Den Shitstorm gab es schon lange vor Twitter und Facebook: Vor 200 Jahren nutzten die Bayern Kleinanzeigen, um übereinander herzuziehen. Ein Philologe hat nun gut 300 Schmähinserate untersucht - und stieß auf äußerst kreative Beleidigungen.

Von Hans Kratzer, München

Wer einen Drang nach schlechter Laune verspürt, sollte sich auf Plattformen wie Facebook und Twitter begeben. Dort herrscht Dauererregung, viele Teilnehmer zerreißen sich derart das Maul, dass man als Beobachter an der Kultiviertheit der Menschheit zu zweifeln beginnt.
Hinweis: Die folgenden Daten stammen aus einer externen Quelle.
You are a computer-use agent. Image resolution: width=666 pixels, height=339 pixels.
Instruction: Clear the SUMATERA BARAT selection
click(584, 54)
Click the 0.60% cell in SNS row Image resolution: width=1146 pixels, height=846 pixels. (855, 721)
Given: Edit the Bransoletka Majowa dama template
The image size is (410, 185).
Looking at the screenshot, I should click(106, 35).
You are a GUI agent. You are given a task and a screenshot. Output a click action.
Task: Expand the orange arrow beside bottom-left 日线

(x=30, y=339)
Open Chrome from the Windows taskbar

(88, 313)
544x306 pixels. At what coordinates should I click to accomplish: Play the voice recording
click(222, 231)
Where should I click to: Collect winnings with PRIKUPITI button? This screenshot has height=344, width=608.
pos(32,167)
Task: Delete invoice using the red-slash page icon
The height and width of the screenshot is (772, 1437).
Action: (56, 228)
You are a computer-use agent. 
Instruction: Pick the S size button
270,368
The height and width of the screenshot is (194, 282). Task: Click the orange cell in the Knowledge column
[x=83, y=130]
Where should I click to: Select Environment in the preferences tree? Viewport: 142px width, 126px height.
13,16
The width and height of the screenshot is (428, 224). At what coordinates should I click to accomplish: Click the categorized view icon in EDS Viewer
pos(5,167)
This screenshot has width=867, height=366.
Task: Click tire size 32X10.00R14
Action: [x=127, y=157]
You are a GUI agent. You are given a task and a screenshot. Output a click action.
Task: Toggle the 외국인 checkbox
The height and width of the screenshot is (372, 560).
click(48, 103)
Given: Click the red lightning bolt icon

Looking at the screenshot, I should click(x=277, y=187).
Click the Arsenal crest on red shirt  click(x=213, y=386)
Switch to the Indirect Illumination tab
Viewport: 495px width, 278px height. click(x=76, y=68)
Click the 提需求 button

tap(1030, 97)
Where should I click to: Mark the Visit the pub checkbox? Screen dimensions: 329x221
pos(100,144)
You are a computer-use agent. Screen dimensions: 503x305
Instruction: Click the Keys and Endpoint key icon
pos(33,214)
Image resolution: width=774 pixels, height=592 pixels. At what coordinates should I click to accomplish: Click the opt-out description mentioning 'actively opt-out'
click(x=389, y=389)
Aber solche Abgründe hat es auch früher gegeben. Nur verfügten die Vorfahren noch nicht über die Segnungen des Internets, um quasi die ganze Welt an den Schimpfkanonaden teilhaben zu lassen.

So hart es auch klingt. Aber die Möglichkeit, andere Menschen zu schmähen und in ein schlechtes Licht zu rücken, wurde in Bayern durch die Lockerung der Pressefreiheit im Revolutionsjahr 1848 gefördert. Nachdem König Ludwig I. nach schweren Unruhen abgedankt hatte, kündigte sein Nachfolger Maximilian II. sogleich ein Gesetz zur Pressefreiheit an. Die Zensur war ja einer der Kritikpunkte der Revolutionäre. Sofort wurden zahlreiche Zeitungen gegründet, deren Kleinanzeigen zum beliebten Lesestoff wurden. Das lag nicht nur daran, dass "eingetretener Verhältnisse wegen" Sachen wie Daguerrotypie-Apparate oder ein reales Priechlerrecht (Konzession für einen Garnhändler) angeboten wurden. Oder dass für Produkte wie Leichdornmittel (gegen Hühneraugen) und zuckerne Seelenzöpfe geworben wurde.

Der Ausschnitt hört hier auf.